Gemessen an der langen Pause, laufen viele Stücke noch ganz gut. „Das Blasmusikspielen ist wie Fahrradfahren oder Schwimmen, das verlernt man nicht“, sagt Dirigent Blänckner. Allerdings müssten die Bläser die Lippenmuskeln und das Zwerchfell wieder trainieren. Für die heutige Probe habe er eher einfache Stücke aus dem Repertoire ausgewählt. Der 35-Jährige leitet seit Ende 2011 das Orchester von der musikalischen Seite her.

Die Bläser haben sich mittlerweile auf der östlichen Seite der Dorfstraße aufgestellt. Wind weht durch die Notenblätter, als die „Märkische Heide“ und nochmal die „Buchholzer Polka“ ertönt. Die Zuhörer klatschen. „Es ist schön, mal wieder Applaus zu hören“, sagt Roy Blänckner. Schon mit 11 ist er in das Jugendblasorchester eingetreten, spielt selbst bisweilen Baritonhorn, wenn Not am Mann ist. Überhaupt ist Blänckner, wie viele Buchholzer, tief mit dem Orchester verbunden. Er hat dort seine Lebensgefährtin Susanne Müller kennengelernt – sie spielt Klarinette. Seine Mutter Kerstin Blänckner ist nach 30 Jahren Pause mit ihrem Waldhorn ebenfalls wieder beim Jugendblasorchester dabei.
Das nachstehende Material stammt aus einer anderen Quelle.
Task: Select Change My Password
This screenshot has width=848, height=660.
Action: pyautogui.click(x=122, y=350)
Hauptamtlich wartet und repariert Blänckner als Mechaniker Kräne in der Liebherr-Niederlassung in Alt Bork. Ehrenamtlich arrangiert er Stücke, schreibt Noten und probt die Lieder mit den Buchholzer Blasmusikern ein. Sein Handwerk als musikalischer Leiter hat Roy Blänckner bei der Turner-Musik-Akademie in Bad Gandersheim gelernt, später bei Orchestergrößen wie Franz Thurig, dem ehemaligen Chefdirigenten des Landespolizeiorchesters, der nach seinem Ausscheiden aus dem aktiven Dienst lange Jahre das Jugendblasorchester Buchholz leitete und prägte. Viel lernte Blänckner auch von Ronald Reuter, einst Kapellmeister am Potsdamer Hans-Otto-Theater und Dirigent des Potsdamer Männerchors. Mittlerweile haben Roy Blänckner und das Orchester mehr als 100 Stücke in der Mappe – neben klassischen Märschen und Polkas auch etwas modernere Stücke, beispielsweise Filmmusik aus „Fluch der Karibik“ oder Lieder von Helene Fischer.
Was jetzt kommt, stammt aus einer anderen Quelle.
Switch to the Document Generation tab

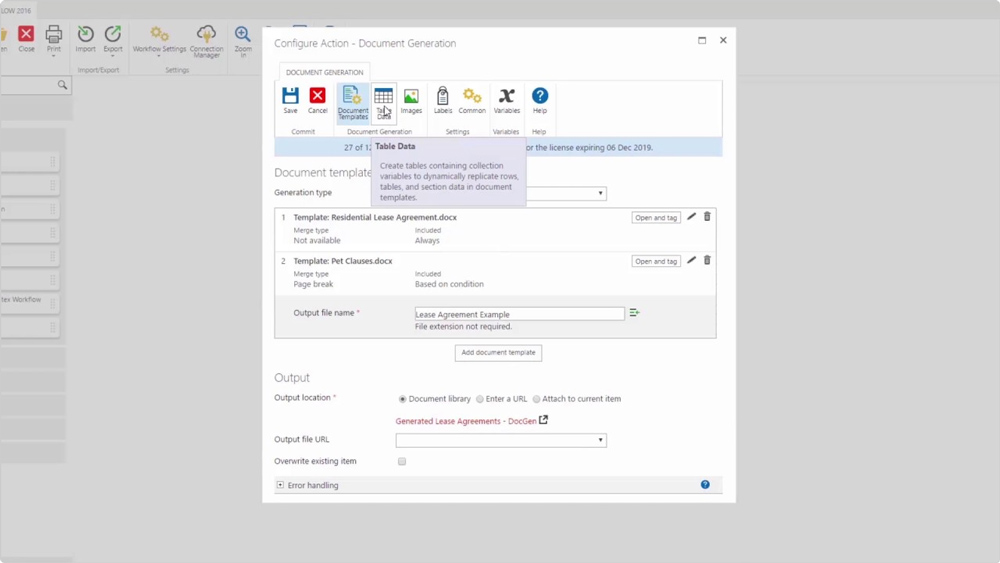[324, 72]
Die Leute klatschen, einer bringt einen Kasten mit Getränken vorbei: „Endlich macht mal jemand was“, ruft einer.

Ein Buchholzer kommt mit einem Kasten Erfrischungsgetränke, freudig begrüßt von den Orchesterleuten. „Endlich macht mal jemand was“, ruft einer. Der Kasten wird nicht der einzige bleiben. Mehrfach werden die Bläser und Trommler auf ihrer Tour durchs Dorf von den Einwohnern „beliefert“. Überhaupt ist die Stimmung gelöst, die Musiker scherzen, frozzeln sich gegenseitig an, erzählen von anderen Mitgliedern, die nicht kommen konnten.

Vor seiner Tür sitzt Richard Stein, der frühere Leiter und einer der Gründungsväter des Orchesters. „Ich konnte alles hören, jeden Fehler“, sagt der mittlerweile 92-Jährige augenzwinkernd. „Ich kenne doch meine Truppe.“ Stein würde am liebsten selbst wieder mit dabei sein und plant es fest ein, „wenn ich wieder auf den Beinen bin“.
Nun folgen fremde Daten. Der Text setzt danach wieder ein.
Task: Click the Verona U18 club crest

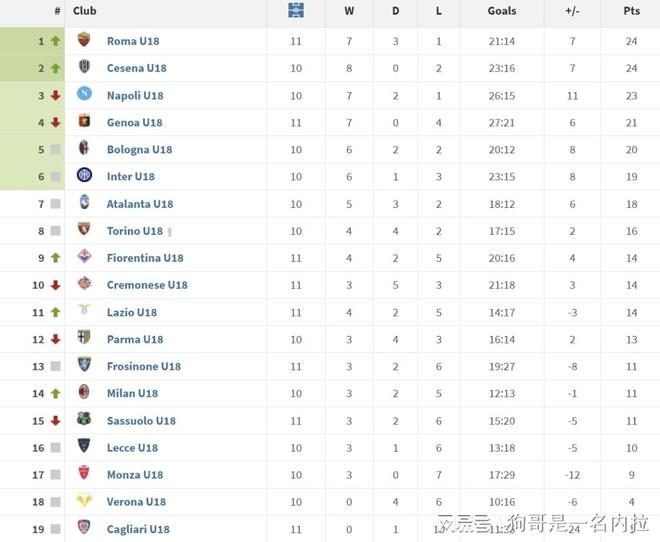Action: [x=84, y=500]
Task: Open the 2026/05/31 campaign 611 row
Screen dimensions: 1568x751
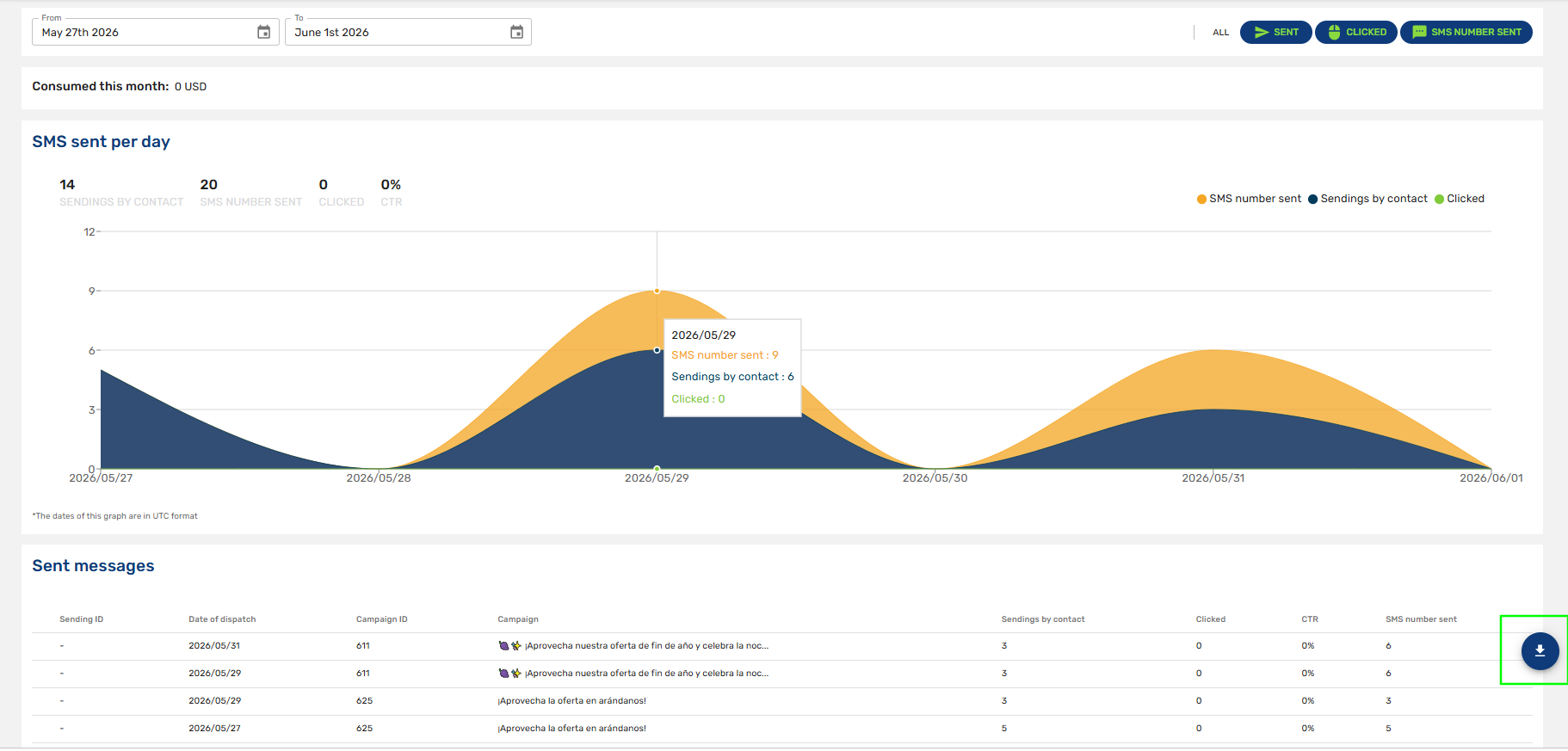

Stein, der nach dem Zweiten Weltkrieg als Flüchtling aus Rumänien nach Buchholz gekommen war, hatte das Orchester vor 63 Jahren mit aus der Taufe gehoben. Seitdem haben unzählige Buchholzer die Ausbildung durchlaufen. Lange Jahre hat Kurt Schumann die Nachwuchsmusikerinnen und -musiker ausgebildet, neben seinem Beruf als Lokschlosser in Seddin. Er sei seinerseits mit 12 Jahren eingetreten, erzählt der 70-jährige Trompeter. „Damals ist man ja sonst kaum rausgekommen aus dem Dorf.“ Mit dem Orchester habe es hingegen viele Auftritte an anderen Orten gegeben. „Das hat Spaß gemacht“, sagt Schumann.

Viele sind bis heute dabei, so neben Schumann auch Rainer Sommer an der Tuba, der 76-jährige Vater des Vorstandsmitglieds und Baritonisten Christian Sommer. Bei der 60-Jahrfeier 2018 waren sie mit allen Ehemaligen 200 Leute, die meisten davon aus Buchholz. Bei einer Einwohnerzahl von 400 bedeutet es, dass mehr oder weniger die Hälfte aller Buchholzerinnen und Buchholzer aktuell oder früher im Orchester sind oder waren. „Jede Familie hat jemand in der Feuerwehr oder im Jugendblasmusikorchester“, sagt Roy Blänckner. Mittlerweile spielt das Orchester an der dritten Station auf, vor der Freiwilligen Feuerwehr. Das Jugendblasorchester ist seit der Gründung den Brandwächtern eng verbunden. Auch heute sorgen Feuerwehrleute als Ordnungskräfte dafür, dass die Auflagen des Gesundheitsamtes eingehalten werden.

Klarinettistin Susanne Müller ist ebenfalls schon im Grundschulalter eingetreten. „Der ganze Freundeskreis ging ins Orchester.“ Ein Großteil sei geblieben. Das Gemeinschaftsgefühl möchte sie nicht missen, sagt Müller. Auch die Klarinettistin Luisa Wilke trat in der ersten Klasse mit anderen Mitschülern ein, lernte erst einmal geduldig ein Jahr lang das Notenlesen.

Allerdings fehlt dem 30 Personen starken Orchester heute der ganz junge Nachwuchs. Die jüngste Musikantin ist auch schon 17 Jahre alt. Ein Junge am Wegesrand wäre als Zweitklässler eigentlich im richtigen Alter. Seine Eltern wollten ihn gerade überreden, ins Orchester zu gehen. Doch er wehrt ab. „Musik habe ich über die Alexa.“ Selbst die Urenkel des Orchestergründers Richard Stein sind bisher nicht für die Blasmusik zu gewinnen. Der Fußballverein ist interessanter.

Es gebe eben viele Konkurrenzangebote, seufzt Roy Blänckner. Hinzu käme, dass heute viele Kinder nicht bei der Stange blieben oder von den Eltern dazu angehalten würden. Er appelliert deshalb an die Eltern: „Schickt Eure Kinder in Vereine!“ Es sei wichtig, das soziale Miteinander zu erfahren. Wie zum Beispiel im Jugendblasorchester.